(Collected data)

--- START ---

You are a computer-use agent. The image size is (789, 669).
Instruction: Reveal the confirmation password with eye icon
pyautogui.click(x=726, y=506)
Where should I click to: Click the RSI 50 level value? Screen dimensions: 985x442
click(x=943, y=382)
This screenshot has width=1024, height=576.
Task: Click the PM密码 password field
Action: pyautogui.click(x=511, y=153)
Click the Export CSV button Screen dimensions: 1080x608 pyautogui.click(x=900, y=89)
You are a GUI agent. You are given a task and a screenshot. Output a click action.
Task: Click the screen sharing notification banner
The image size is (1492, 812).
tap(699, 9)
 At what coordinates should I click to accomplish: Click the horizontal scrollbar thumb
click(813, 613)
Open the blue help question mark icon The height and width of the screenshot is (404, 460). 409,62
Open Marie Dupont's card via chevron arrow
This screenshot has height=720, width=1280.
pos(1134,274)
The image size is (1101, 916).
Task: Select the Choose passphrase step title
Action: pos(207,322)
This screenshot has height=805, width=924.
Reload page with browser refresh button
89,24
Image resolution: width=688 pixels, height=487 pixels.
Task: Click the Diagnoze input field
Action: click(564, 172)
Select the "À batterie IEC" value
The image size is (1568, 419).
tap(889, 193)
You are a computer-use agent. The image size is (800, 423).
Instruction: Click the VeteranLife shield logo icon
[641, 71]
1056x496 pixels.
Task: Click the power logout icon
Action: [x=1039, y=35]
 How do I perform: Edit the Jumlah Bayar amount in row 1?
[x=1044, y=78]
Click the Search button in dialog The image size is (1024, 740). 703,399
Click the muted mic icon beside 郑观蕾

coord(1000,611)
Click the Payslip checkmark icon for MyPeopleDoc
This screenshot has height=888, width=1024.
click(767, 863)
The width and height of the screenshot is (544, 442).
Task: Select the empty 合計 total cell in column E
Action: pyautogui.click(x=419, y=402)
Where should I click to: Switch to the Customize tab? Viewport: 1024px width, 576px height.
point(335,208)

--- END ---

- ACTIVITY
Reproduce the line that contains "How do I perform: Edit" and each line after it through the last line of the entries above, exactly; leave out all earlier lines.

- ANSWER TO THIS TASK
 How do I perform: Edit the Jumlah Bayar amount in row 1?
[x=1044, y=78]
Click the Search button in dialog The image size is (1024, 740). 703,399
Click the muted mic icon beside 郑观蕾

coord(1000,611)
Click the Payslip checkmark icon for MyPeopleDoc
This screenshot has height=888, width=1024.
click(767, 863)
The width and height of the screenshot is (544, 442).
Task: Select the empty 合計 total cell in column E
Action: pyautogui.click(x=419, y=402)
Where should I click to: Switch to the Customize tab? Viewport: 1024px width, 576px height.
point(335,208)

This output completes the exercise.